WHAT IS NEEDED: Print, from the listing below, the lines starting at the line containing "Ajouter au panier (1175, 560)" and ending at the line containing "[NYPL on Youtube] (940, 1281)", exactly as they stand, and print nothing else.

DATA FOR THE TASK:
Content starts

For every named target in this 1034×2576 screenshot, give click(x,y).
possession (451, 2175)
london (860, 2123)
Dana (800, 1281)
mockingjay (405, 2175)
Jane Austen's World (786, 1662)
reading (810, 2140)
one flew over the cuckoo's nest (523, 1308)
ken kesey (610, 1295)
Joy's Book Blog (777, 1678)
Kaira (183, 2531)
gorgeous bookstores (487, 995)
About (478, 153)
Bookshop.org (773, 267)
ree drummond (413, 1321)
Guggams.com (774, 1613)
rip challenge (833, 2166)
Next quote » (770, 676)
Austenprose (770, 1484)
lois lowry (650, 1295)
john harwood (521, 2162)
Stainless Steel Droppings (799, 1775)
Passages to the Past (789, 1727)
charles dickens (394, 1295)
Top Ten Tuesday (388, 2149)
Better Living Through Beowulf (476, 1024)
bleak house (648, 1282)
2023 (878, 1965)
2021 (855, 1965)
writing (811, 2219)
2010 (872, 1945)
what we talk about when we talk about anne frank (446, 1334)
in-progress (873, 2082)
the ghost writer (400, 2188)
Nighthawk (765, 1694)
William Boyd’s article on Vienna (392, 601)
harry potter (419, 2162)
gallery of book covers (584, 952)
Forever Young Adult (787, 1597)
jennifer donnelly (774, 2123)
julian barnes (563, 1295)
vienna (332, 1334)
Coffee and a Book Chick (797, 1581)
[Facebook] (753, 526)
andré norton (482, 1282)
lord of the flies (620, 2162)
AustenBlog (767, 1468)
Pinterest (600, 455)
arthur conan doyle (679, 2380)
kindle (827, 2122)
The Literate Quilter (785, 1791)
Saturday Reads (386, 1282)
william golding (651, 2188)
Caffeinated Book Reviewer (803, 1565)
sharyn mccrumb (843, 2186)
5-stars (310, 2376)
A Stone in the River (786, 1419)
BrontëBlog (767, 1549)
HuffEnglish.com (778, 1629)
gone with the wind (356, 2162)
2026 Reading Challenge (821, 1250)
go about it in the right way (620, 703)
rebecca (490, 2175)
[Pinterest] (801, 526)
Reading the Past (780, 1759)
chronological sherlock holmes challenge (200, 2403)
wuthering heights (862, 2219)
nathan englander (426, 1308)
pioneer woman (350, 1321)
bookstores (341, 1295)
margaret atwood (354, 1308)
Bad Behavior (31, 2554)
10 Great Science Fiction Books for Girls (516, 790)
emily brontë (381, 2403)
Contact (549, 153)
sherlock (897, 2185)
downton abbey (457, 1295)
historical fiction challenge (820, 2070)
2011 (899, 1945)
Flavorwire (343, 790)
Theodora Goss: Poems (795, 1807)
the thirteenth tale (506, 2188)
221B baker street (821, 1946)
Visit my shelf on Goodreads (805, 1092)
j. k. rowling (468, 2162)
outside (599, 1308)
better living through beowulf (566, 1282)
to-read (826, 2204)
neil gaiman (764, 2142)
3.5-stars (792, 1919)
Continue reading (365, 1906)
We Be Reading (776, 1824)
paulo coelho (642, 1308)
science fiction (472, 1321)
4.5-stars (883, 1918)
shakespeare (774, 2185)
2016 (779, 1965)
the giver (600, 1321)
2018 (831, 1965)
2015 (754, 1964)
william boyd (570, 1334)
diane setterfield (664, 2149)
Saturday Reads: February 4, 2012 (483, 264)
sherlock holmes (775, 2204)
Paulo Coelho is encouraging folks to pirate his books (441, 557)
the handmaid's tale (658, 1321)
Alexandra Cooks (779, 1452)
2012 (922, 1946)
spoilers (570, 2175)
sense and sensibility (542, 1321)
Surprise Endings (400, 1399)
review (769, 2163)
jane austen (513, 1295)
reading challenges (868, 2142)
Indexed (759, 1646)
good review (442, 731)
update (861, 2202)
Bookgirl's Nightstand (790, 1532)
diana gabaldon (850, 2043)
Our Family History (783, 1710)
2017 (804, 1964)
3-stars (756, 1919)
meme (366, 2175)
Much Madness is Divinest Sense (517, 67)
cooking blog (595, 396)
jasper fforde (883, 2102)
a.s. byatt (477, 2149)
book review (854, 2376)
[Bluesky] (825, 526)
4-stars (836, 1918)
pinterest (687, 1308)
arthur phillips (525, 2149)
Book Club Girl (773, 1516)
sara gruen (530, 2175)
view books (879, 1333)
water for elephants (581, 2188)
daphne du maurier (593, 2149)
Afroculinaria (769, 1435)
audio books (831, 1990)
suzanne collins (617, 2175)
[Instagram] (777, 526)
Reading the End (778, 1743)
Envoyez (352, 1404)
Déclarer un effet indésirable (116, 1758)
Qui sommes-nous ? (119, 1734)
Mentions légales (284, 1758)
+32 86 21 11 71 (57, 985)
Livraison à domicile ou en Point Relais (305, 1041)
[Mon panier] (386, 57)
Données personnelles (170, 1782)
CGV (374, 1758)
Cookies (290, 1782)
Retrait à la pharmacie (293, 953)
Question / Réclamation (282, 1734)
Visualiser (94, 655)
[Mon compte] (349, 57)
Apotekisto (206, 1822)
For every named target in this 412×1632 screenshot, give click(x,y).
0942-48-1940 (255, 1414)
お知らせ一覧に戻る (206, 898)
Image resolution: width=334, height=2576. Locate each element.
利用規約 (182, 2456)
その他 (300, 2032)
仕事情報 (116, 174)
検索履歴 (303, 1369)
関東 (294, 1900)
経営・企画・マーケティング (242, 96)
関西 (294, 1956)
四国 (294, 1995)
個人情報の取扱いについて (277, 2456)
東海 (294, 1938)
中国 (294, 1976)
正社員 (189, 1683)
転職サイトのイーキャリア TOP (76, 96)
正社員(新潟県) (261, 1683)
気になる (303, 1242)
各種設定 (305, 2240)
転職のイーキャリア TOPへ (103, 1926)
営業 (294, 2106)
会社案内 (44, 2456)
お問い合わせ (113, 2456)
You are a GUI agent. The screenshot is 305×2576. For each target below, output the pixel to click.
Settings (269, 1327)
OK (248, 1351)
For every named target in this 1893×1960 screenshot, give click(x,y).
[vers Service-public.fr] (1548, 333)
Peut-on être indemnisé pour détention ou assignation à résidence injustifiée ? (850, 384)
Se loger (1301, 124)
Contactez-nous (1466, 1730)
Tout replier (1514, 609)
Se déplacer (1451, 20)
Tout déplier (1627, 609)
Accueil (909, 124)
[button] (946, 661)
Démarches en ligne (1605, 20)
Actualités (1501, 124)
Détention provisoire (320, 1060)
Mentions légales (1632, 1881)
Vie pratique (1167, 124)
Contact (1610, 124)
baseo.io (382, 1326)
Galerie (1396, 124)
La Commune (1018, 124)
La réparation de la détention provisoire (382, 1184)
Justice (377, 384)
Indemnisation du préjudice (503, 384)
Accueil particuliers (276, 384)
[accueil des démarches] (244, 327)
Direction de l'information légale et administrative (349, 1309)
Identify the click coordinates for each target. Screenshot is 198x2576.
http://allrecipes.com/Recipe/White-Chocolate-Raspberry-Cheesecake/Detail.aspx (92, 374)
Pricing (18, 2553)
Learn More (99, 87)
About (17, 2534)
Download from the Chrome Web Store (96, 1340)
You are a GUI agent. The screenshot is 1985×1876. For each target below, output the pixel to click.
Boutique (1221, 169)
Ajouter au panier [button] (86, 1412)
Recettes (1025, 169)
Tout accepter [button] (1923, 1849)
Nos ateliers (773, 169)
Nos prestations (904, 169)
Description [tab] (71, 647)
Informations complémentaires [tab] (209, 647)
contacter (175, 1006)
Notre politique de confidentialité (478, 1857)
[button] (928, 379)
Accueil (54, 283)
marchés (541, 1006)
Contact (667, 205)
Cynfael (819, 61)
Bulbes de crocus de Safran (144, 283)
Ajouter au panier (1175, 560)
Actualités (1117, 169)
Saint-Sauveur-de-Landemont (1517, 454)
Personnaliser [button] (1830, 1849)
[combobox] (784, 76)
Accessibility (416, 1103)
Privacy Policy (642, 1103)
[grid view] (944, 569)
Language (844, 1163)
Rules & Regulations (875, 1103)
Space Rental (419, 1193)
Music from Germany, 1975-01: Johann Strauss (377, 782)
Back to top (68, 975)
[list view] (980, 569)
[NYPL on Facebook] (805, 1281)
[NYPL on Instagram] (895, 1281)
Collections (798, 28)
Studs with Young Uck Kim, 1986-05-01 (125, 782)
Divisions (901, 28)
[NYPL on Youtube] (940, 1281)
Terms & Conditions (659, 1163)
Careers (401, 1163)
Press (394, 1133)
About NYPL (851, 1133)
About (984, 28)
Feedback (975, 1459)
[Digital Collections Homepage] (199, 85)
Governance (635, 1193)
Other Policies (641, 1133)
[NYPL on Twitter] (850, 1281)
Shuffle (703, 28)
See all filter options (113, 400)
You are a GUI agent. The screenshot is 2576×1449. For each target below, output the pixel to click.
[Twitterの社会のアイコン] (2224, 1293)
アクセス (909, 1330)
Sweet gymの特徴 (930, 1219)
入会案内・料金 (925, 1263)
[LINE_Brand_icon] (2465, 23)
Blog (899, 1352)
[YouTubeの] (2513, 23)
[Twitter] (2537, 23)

Content ends

FINISHED EXERCISE:
Ajouter au panier (1175, 560)
Actualités (1117, 169)
Saint-Sauveur-de-Landemont (1517, 454)
Personnaliser [button] (1830, 1849)
[combobox] (784, 76)
Accessibility (416, 1103)
Privacy Policy (642, 1103)
[grid view] (944, 569)
Language (844, 1163)
Rules & Regulations (875, 1103)
Space Rental (419, 1193)
Music from Germany, 1975-01: Johann Strauss (377, 782)
Back to top (68, 975)
[list view] (980, 569)
[NYPL on Facebook] (805, 1281)
[NYPL on Instagram] (895, 1281)
Collections (798, 28)
Studs with Young Uck Kim, 1986-05-01 (125, 782)
Divisions (901, 28)
[NYPL on Youtube] (940, 1281)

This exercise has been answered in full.